То, что изменение произношения (во времени и в пространстве) — помеха для функционирования языка, особенно если он обслуживает высшие общественные потребности, доказывают литературные языки. У них процесс звуковых изменений замедлен, тормозится именно потому, что они — орудия культуры. Вместе с тем в этих языках преодолевается изменчивость произношения в пространстве: литературный язык в принципе не имеет диалектов.

И то и другое вызвано основной функцией языка: соединять людей в процессе общения. Общение состоится, если все говорящие имеют одну и ту же знаковую систему, и чем ее одинаковость выше, тем лучше для общения. Если у старшего поколения произношение не то, что у младшего, то это можно рассматривать как частную порчу средства общения; это похоже на телеграфный код, самопроизвольно изменившийся у одних телеграфистов и оставшийся неизменным у других.

Нет, нельзя остаться при убеждении, что произношение меняется, потому что не может не меняться. Изменения звуков в языке либо порча (но их повсеместность не позволяет согласиться с такой оценкой: разве фонетическая история языка может сводиться к его порче?) или они имеют смысл, т.е. определяются самой сутью языка, его работой.

Было немало попыток понять общие причины фонетических изменений. Напомним некоторые из
этих попыток.

1. Принцип экономии произносительных усилий. Некоторые изменения отвечают такому принципу. Если гласный [о] заменяется гласным [ъ] ([гóлос] — [гóлъс]), то происходит уменьшение произносительных усилий: гласный [о] требует лабиализации и сдвижения языка назад, а гласный [ъ] не требует ни того, ни другого: он артикулируется с нейтральным положением языка.

Но многие изменения в произношении требовали, наоборот, уве-

42

личения мускульной работы. Н. С. Трубецкой показал [1960. С. 91], что нейтрализация гласных происходит в звуках либо нижнего, либо верхнего подъема. Так, в русском языке нейтрализация <а> и <о> приводит в одних позициях к [а] (после твердых согласных), в других — к [и] (после мягких согласных): нóша — ношý, нéс — несéт.

Нейтрализация звуковых единиц всегда исторически вторична сравнительно с этапом ”не-нейтрализации”, различения единиц в данной позиции. Следовательно, развитие шло от [о] к [а], от [о] к [и]. Ясно, что данная закономерность противоречит предположению, будто суть изменений — в экономии артикуляционных усилий. Если считать верхний подъем гласных очень экономным: не нужна активность мышц, ведающих открытием ротовой полости, то неэкономен нижний подъем. Если видеть особую мускульную экономию в нижнем подъеме: нет необходимости утруждать мышцы — закрыватели ротовой полости, то неэкономен верхний подъем. Но предпочтение при нейтрализации отдается и тому и другому подъему... Экономии, как ни считать, нет.

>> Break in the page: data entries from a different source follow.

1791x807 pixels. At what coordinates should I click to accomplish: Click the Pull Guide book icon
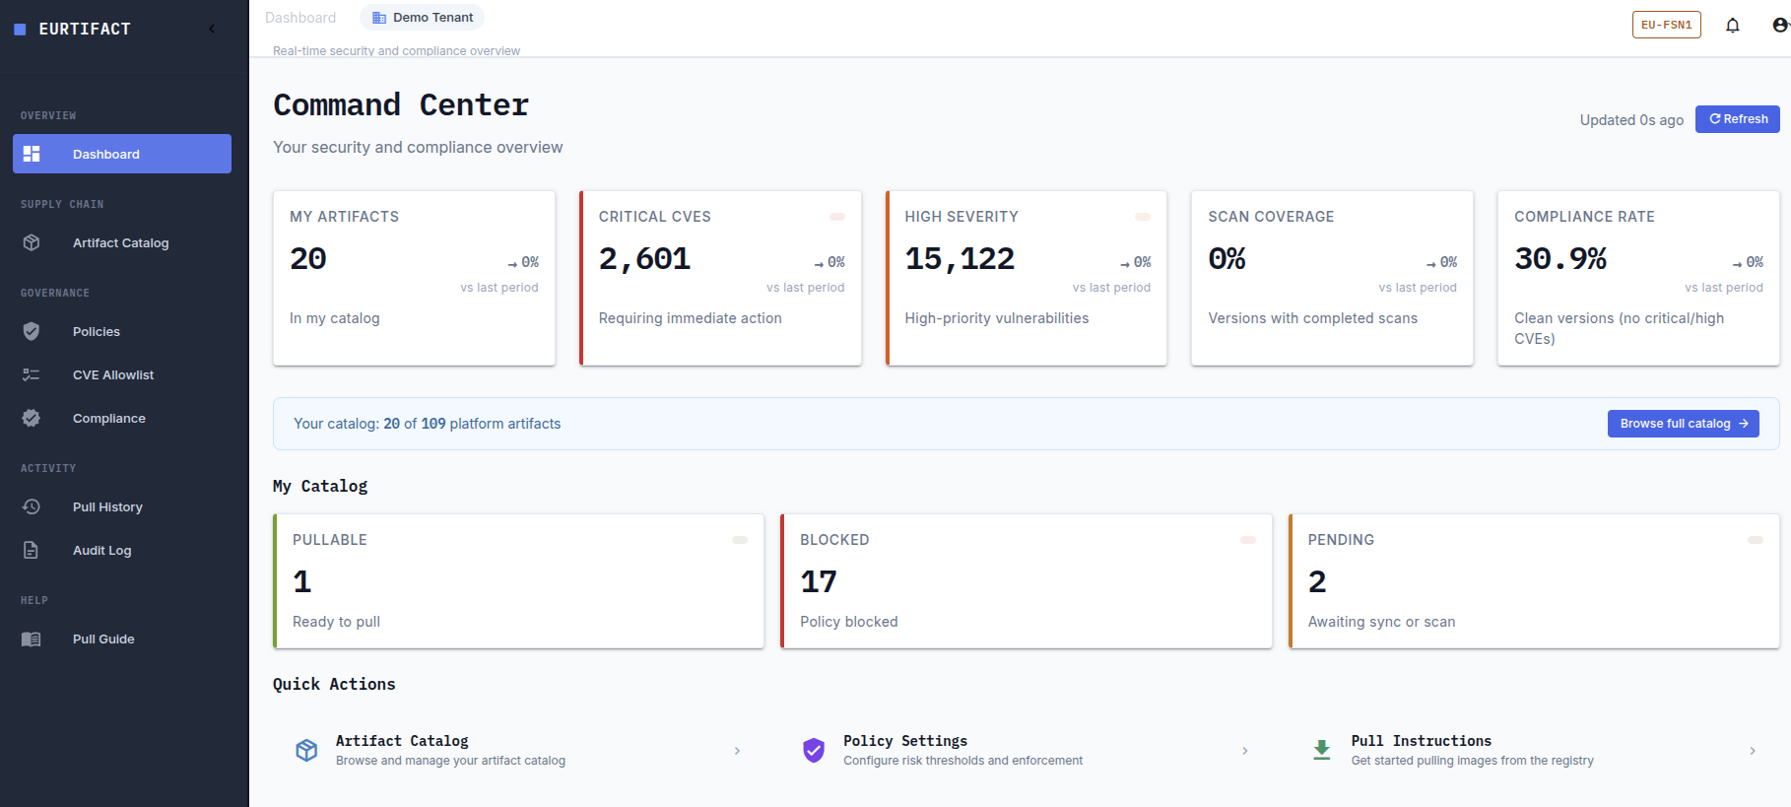coord(32,639)
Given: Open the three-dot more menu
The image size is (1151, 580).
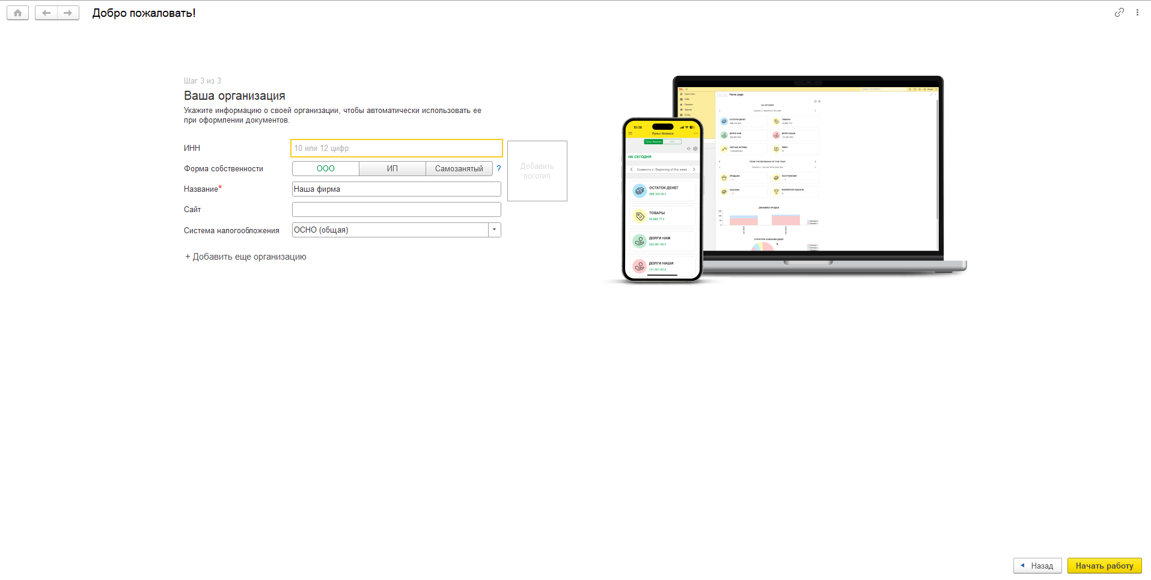Looking at the screenshot, I should pyautogui.click(x=1137, y=13).
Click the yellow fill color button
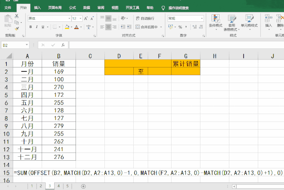This screenshot has height=190, width=284. (67, 27)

Экономнее всего был бы средний подъем, но он-то и не дает нейтрализации. Или дает временно, как переходный этап: вспомним ”эканье” для безударных гласных в русском языке XIX в.

Но самое главное возражение против теории ”экономии произносительных усилий” — другое. Труднее всего та работа, которая непривычна. Именно она требует наибольшей траты усилий. Это верно по отношению к любому действию, в том числе и даже особенно — по отношению к артикуляционной работе. Якут, обучаясь русскому языку, стол превращает в истол, круг — в икруг. Родной язык не научил его произносить начальные сочетания двух согласных, и это ему исключительно трудно. Появляется лишний звук, протетический гласный и, для него нужна особая артикуляция, дополнительный расход энергии, и именно поэтому артикуляция стала легче!

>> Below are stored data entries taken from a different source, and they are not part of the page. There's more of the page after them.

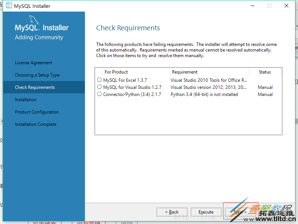The height and width of the screenshot is (224, 298).
Task: Choose the Connector/Python (3.4) 2.1.7 radio button
Action: (x=99, y=94)
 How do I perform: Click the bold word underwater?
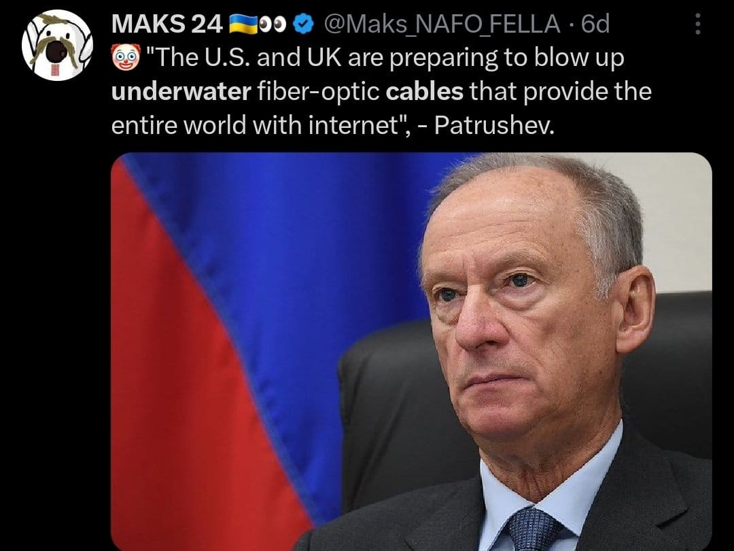click(181, 91)
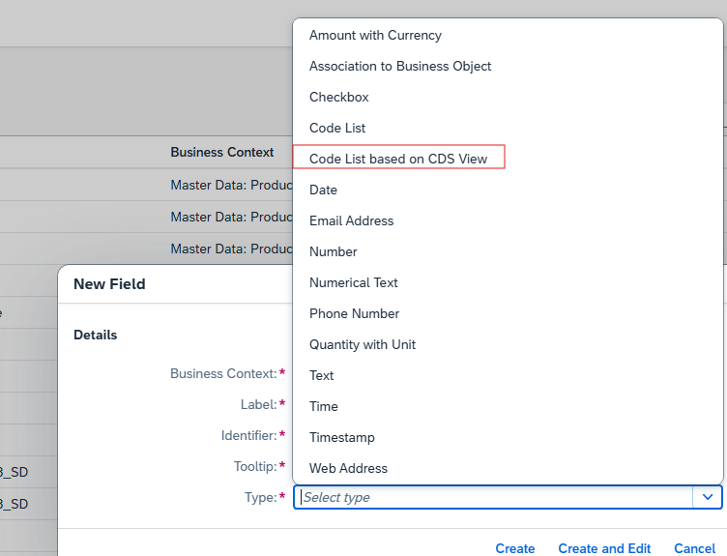Select Web Address type option
Screen dimensions: 727x556
point(348,469)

Конечно, усвоение слов чужого языка и внутриязыковые процессы изменения произношения — явления разные. Но наше сравнение показывает, что произносительная трудность имеет природу не физиологически-мускульную, а иную: она определяется владением определенной звуковой системой. Легко все, что отвечает усвоенной системе произношения; трудно то, что не находит в ней опоры. Привычное и есть легкое. Поэтому если бы экономия произносительных усилий действительно была главным двигателем фонетической эволюции, то этой эволюции не было бы. Идти проторенным путем, а не новой дорогой — значит сэкономить силы.

О том, что упрощение артикуляций не является общим стимулом изменений, говорят случаи заменительных, компенсирующих новаций. Что-то изменилось (пусть даже упростилось), но изменение-упрощение компенсировано — введено усложнение артикуляции, восполняющее утрату. В древности у восточных славян гласный носовой [ǫ] изменился в [у], гласный носовой [ę] — в [а], т.е. звук среднего подъема превратился в звук верхнего подъема; в другом случае средний подъем заменен нижним. Опять никак не свяжешь с экономией произносительного труда!

43

A. M. Сухотин в своих лекциях (1938 г.) так объяснял эту замену. Назализация акустически понижает звук, его тембр. Поэтому, когда назализация исчезла, появилась тенденция возместить ее утрату, понизить тембр звука: гласный [е] перевести в более низкий по тембру звук [а], гласный [о] — в более низкий по тембру звук [у].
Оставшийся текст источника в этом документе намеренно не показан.